**Datensätze**:
········

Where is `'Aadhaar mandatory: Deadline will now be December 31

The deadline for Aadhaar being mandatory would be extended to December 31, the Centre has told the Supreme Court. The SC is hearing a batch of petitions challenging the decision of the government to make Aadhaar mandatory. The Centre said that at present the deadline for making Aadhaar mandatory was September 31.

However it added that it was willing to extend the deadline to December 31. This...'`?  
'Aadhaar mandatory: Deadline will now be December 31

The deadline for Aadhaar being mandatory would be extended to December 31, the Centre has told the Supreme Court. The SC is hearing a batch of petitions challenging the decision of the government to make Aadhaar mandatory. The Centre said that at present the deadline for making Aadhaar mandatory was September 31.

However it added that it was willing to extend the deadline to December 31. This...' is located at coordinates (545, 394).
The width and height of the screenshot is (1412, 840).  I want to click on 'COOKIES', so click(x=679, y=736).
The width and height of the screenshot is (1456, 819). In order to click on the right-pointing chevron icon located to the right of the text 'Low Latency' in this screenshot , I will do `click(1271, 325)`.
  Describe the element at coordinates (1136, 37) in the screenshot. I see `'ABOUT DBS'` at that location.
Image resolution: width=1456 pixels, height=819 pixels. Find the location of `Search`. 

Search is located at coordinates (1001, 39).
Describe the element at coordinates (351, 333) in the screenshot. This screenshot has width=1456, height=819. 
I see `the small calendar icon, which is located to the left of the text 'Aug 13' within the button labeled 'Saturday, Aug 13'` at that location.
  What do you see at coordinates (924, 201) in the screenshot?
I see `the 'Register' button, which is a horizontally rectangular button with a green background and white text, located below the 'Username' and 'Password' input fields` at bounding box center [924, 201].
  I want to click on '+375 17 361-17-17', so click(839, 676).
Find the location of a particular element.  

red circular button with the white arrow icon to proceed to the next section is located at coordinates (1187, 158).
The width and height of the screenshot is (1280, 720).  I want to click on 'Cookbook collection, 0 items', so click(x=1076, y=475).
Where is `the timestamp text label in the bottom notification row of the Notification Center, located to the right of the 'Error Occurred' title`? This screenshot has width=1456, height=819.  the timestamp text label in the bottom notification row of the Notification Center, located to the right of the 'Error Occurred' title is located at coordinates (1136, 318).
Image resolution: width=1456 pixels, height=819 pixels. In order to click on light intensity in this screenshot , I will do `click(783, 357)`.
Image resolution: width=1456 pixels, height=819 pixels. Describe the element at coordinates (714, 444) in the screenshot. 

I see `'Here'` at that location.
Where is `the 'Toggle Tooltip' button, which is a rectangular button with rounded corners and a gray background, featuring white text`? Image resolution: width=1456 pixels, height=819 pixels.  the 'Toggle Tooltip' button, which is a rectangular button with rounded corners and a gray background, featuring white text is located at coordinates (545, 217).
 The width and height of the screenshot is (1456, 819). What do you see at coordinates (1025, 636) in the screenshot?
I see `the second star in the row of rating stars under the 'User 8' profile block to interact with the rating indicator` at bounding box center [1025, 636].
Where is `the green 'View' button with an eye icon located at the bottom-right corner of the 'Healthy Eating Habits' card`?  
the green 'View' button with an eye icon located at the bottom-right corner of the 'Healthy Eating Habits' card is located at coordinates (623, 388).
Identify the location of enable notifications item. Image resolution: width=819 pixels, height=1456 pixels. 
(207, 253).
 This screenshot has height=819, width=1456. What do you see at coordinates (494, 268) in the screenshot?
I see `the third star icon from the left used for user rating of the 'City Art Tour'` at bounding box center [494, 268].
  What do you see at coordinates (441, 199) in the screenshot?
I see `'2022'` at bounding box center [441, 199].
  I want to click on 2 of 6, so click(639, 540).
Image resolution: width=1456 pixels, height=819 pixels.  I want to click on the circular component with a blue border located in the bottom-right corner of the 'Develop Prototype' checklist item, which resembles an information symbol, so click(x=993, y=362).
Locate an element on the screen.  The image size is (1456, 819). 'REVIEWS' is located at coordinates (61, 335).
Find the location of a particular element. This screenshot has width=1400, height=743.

········

**Aufgabenstellung**:
Schreibe alle obigen Einträge neu und ersetze darin „Find the location of“ durch „Identify the position of“. Alles andere bleibt unverändert.

**Lösung**:
Where is `'Aadhaar mandatory: Deadline will now be December 31

The deadline for Aadhaar being mandatory would be extended to December 31, the Centre has told the Supreme Court. The SC is hearing a batch of petitions challenging the decision of the government to make Aadhaar mandatory. The Centre said that at present the deadline for making Aadhaar mandatory was September 31.

However it added that it was willing to extend the deadline to December 31. This...'`?  
'Aadhaar mandatory: Deadline will now be December 31

The deadline for Aadhaar being mandatory would be extended to December 31, the Centre has told the Supreme Court. The SC is hearing a batch of petitions challenging the decision of the government to make Aadhaar mandatory. The Centre said that at present the deadline for making Aadhaar mandatory was September 31.

However it added that it was willing to extend the deadline to December 31. This...' is located at coordinates (545, 394).
The width and height of the screenshot is (1412, 840).  I want to click on 'COOKIES', so click(x=679, y=736).
The width and height of the screenshot is (1456, 819). In order to click on the right-pointing chevron icon located to the right of the text 'Low Latency' in this screenshot , I will do `click(1271, 325)`.
  Describe the element at coordinates (1136, 37) in the screenshot. I see `'ABOUT DBS'` at that location.
Image resolution: width=1456 pixels, height=819 pixels. Identify the position of `Search`. 

Search is located at coordinates (1001, 39).
Describe the element at coordinates (351, 333) in the screenshot. This screenshot has width=1456, height=819. 
I see `the small calendar icon, which is located to the left of the text 'Aug 13' within the button labeled 'Saturday, Aug 13'` at that location.
  What do you see at coordinates (924, 201) in the screenshot?
I see `the 'Register' button, which is a horizontally rectangular button with a green background and white text, located below the 'Username' and 'Password' input fields` at bounding box center [924, 201].
  I want to click on '+375 17 361-17-17', so click(839, 676).
Identify the position of a particular element.  

red circular button with the white arrow icon to proceed to the next section is located at coordinates (1187, 158).
The width and height of the screenshot is (1280, 720).  I want to click on 'Cookbook collection, 0 items', so click(x=1076, y=475).
Where is `the timestamp text label in the bottom notification row of the Notification Center, located to the right of the 'Error Occurred' title`? This screenshot has width=1456, height=819.  the timestamp text label in the bottom notification row of the Notification Center, located to the right of the 'Error Occurred' title is located at coordinates (1136, 318).
Image resolution: width=1456 pixels, height=819 pixels. In order to click on light intensity in this screenshot , I will do `click(783, 357)`.
Image resolution: width=1456 pixels, height=819 pixels. Describe the element at coordinates (714, 444) in the screenshot. 

I see `'Here'` at that location.
Where is `the 'Toggle Tooltip' button, which is a rectangular button with rounded corners and a gray background, featuring white text`? Image resolution: width=1456 pixels, height=819 pixels.  the 'Toggle Tooltip' button, which is a rectangular button with rounded corners and a gray background, featuring white text is located at coordinates (545, 217).
 The width and height of the screenshot is (1456, 819). What do you see at coordinates (1025, 636) in the screenshot?
I see `the second star in the row of rating stars under the 'User 8' profile block to interact with the rating indicator` at bounding box center [1025, 636].
Where is `the green 'View' button with an eye icon located at the bottom-right corner of the 'Healthy Eating Habits' card`?  
the green 'View' button with an eye icon located at the bottom-right corner of the 'Healthy Eating Habits' card is located at coordinates (623, 388).
Identify the location of enable notifications item. Image resolution: width=819 pixels, height=1456 pixels. 
(207, 253).
 This screenshot has height=819, width=1456. What do you see at coordinates (494, 268) in the screenshot?
I see `the third star icon from the left used for user rating of the 'City Art Tour'` at bounding box center [494, 268].
  What do you see at coordinates (441, 199) in the screenshot?
I see `'2022'` at bounding box center [441, 199].
  I want to click on 2 of 6, so click(639, 540).
Image resolution: width=1456 pixels, height=819 pixels.  I want to click on the circular component with a blue border located in the bottom-right corner of the 'Develop Prototype' checklist item, which resembles an information symbol, so click(x=993, y=362).
Locate an element on the screen.  The image size is (1456, 819). 'REVIEWS' is located at coordinates (61, 335).
Identify the position of a particular element. This screenshot has width=1400, height=743.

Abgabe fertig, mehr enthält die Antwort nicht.